**WORK TO BE COMPLETED:**
Transcribe the data exactly. Leave nothing out.

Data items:
—————
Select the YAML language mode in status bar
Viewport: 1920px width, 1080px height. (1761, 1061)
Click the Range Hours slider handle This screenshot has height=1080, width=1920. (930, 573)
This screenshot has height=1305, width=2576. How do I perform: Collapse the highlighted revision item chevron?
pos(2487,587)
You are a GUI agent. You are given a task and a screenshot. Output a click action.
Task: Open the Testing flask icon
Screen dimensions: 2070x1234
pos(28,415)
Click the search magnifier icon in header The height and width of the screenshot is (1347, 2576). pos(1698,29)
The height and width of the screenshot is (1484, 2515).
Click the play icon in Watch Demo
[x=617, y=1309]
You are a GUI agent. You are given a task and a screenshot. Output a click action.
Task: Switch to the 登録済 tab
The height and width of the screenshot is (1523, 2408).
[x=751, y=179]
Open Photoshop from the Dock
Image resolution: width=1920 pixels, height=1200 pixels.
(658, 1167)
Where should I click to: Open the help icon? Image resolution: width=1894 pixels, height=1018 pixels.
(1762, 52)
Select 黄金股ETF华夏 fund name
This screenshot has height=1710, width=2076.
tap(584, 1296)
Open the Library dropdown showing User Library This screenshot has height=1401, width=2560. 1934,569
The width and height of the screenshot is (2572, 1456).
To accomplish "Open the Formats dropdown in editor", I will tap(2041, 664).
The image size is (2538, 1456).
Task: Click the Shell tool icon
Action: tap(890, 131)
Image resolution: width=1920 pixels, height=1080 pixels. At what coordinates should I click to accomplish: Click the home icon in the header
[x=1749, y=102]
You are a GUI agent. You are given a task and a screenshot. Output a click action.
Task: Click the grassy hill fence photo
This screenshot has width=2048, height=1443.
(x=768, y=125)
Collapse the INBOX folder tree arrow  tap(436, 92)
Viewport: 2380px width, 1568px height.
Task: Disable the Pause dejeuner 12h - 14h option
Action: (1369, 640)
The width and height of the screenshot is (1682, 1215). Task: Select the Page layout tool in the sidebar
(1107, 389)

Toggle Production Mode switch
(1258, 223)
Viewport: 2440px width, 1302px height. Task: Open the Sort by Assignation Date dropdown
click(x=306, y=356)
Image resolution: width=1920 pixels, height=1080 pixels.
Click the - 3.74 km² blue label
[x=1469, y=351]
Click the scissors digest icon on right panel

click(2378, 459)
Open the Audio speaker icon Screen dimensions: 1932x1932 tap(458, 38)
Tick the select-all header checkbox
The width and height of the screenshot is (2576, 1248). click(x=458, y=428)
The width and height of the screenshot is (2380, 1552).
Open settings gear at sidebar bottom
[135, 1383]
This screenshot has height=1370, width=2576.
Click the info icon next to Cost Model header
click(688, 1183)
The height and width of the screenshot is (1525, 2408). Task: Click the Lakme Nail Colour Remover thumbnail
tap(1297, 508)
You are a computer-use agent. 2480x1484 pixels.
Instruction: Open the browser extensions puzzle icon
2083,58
—————
**WRITTEN ANSWER:**
Select the YAML language mode in status bar
Viewport: 1920px width, 1080px height. (1761, 1061)
Click the Range Hours slider handle This screenshot has height=1080, width=1920. (930, 573)
This screenshot has height=1305, width=2576. How do I perform: Collapse the highlighted revision item chevron?
pos(2487,587)
You are a GUI agent. You are given a task and a screenshot. Output a click action.
Task: Open the Testing flask icon
Screen dimensions: 2070x1234
pos(28,415)
Click the search magnifier icon in header The height and width of the screenshot is (1347, 2576). pos(1698,29)
The height and width of the screenshot is (1484, 2515).
Click the play icon in Watch Demo
[x=617, y=1309]
You are a GUI agent. You are given a task and a screenshot. Output a click action.
Task: Switch to the 登録済 tab
The height and width of the screenshot is (1523, 2408).
[x=751, y=179]
Open Photoshop from the Dock
Image resolution: width=1920 pixels, height=1200 pixels.
(658, 1167)
Where should I click to: Open the help icon? Image resolution: width=1894 pixels, height=1018 pixels.
(1762, 52)
Select 黄金股ETF华夏 fund name
This screenshot has height=1710, width=2076.
tap(584, 1296)
Open the Library dropdown showing User Library This screenshot has height=1401, width=2560. 1934,569
The width and height of the screenshot is (2572, 1456).
To accomplish "Open the Formats dropdown in editor", I will tap(2041, 664).
The image size is (2538, 1456).
Task: Click the Shell tool icon
Action: tap(890, 131)
Image resolution: width=1920 pixels, height=1080 pixels. At what coordinates should I click to accomplish: Click the home icon in the header
[x=1749, y=102]
You are a GUI agent. You are given a task and a screenshot. Output a click action.
Task: Click the grassy hill fence photo
This screenshot has width=2048, height=1443.
(x=768, y=125)
Collapse the INBOX folder tree arrow  tap(436, 92)
Viewport: 2380px width, 1568px height.
Task: Disable the Pause dejeuner 12h - 14h option
Action: (1369, 640)
The width and height of the screenshot is (1682, 1215). Task: Select the Page layout tool in the sidebar
(1107, 389)

Toggle Production Mode switch
(1258, 223)
Viewport: 2440px width, 1302px height. Task: Open the Sort by Assignation Date dropdown
click(x=306, y=356)
Image resolution: width=1920 pixels, height=1080 pixels.
Click the - 3.74 km² blue label
[x=1469, y=351]
Click the scissors digest icon on right panel

click(2378, 459)
Open the Audio speaker icon Screen dimensions: 1932x1932 tap(458, 38)
Tick the select-all header checkbox
The width and height of the screenshot is (2576, 1248). click(x=458, y=428)
The width and height of the screenshot is (2380, 1552).
Open settings gear at sidebar bottom
[135, 1383]
This screenshot has height=1370, width=2576.
Click the info icon next to Cost Model header
click(688, 1183)
The height and width of the screenshot is (1525, 2408). Task: Click the Lakme Nail Colour Remover thumbnail
tap(1297, 508)
You are a computer-use agent. 2480x1484 pixels.
Instruction: Open the browser extensions puzzle icon
2083,58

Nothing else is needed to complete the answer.